The government, which effectively controls Telkom, has interesting ideas on running businesses, as we see daily with our SOEs that are supposed to supply us taxpayers with electricity, water, railways and other services.
Why I ever thought Telkom would be different escapes me right now. I can only say thank you to Brian Pyle, the co-manager of the Merchant West Value fund, for convincing me to sell Telkom.
This week, we learned that Nonkululeko Dlamini would be appointed as the group Chief Financial Officer and executive director. Dlamini is currently the group CFO at Transnet, previously the CFO at the Industrial Development Corp.

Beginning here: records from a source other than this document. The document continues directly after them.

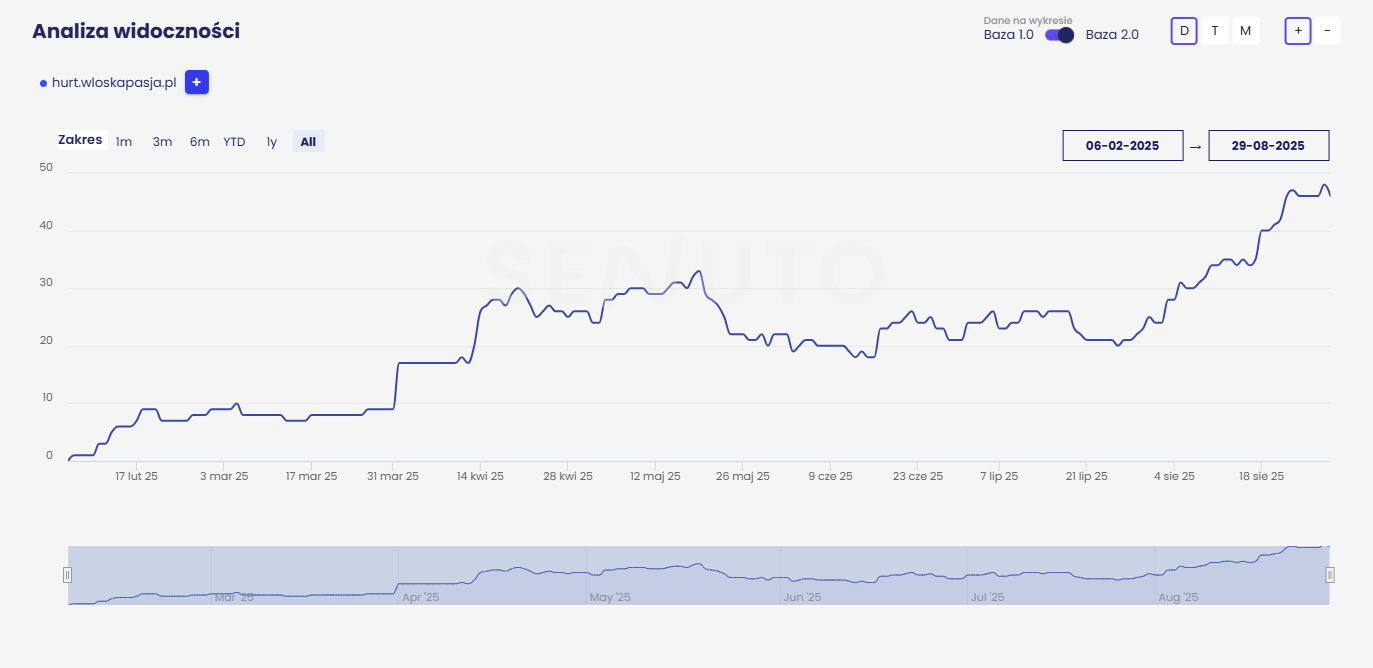Click the left navigator range handle

point(68,574)
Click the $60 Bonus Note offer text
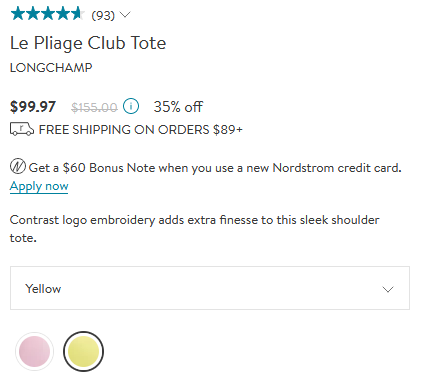Screen dimensions: 428x380 (215, 168)
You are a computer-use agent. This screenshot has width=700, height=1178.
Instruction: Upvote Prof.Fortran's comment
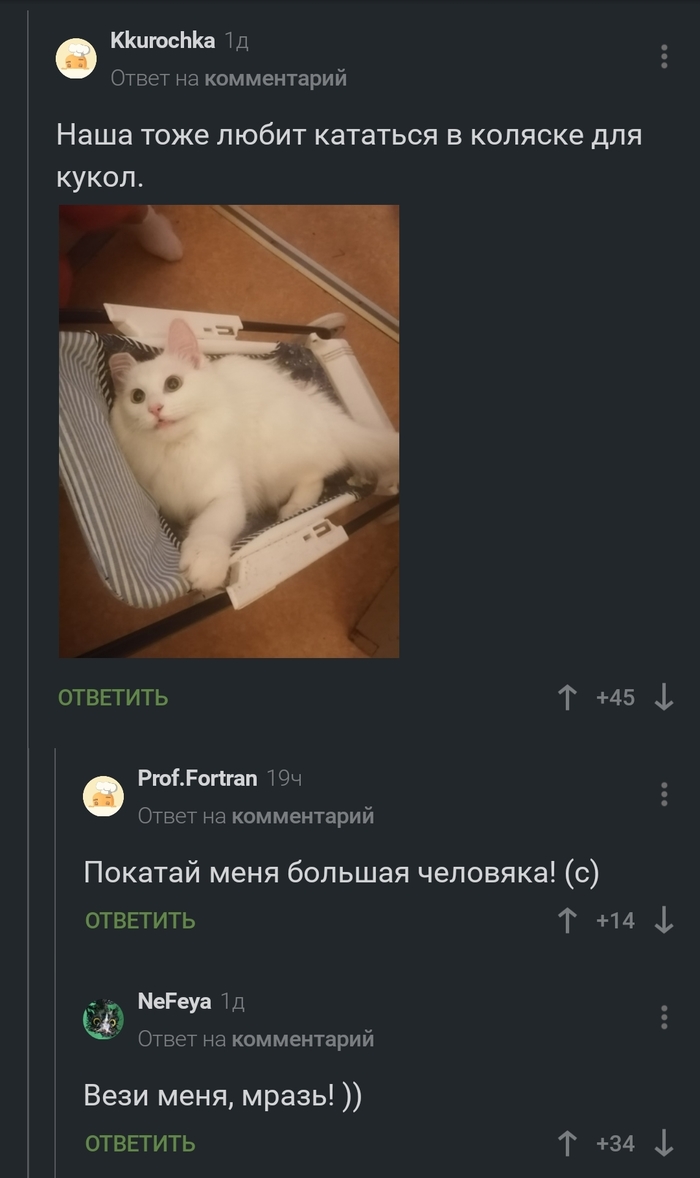point(567,920)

My take – if you own this stock, run. Run as fast as you can. Our government will not stop until the cadres have eaten everything.
What I’m reading
“Finding Endurance – Shackleton, my father and a world without end by Darrel Bristow-Bovey
If social media has gotten you out of the habit of reading actual books, this book is the one to get you back into it. DBB takes history and mixes in a good measure of pathos, bathos and anecdote to create a fascinating world in which to get lost for a few hours.
Also, he does a mean rugby post on X – follow him @dbbovey
Finally, he has a great blog: bristowbovey.com/daily-delights/
What I’m watching
Jim Chanos (my second favourite Greek investor).
“We’ve been negative on China now for 13 years”
That’s all for this week. Be super careful out there!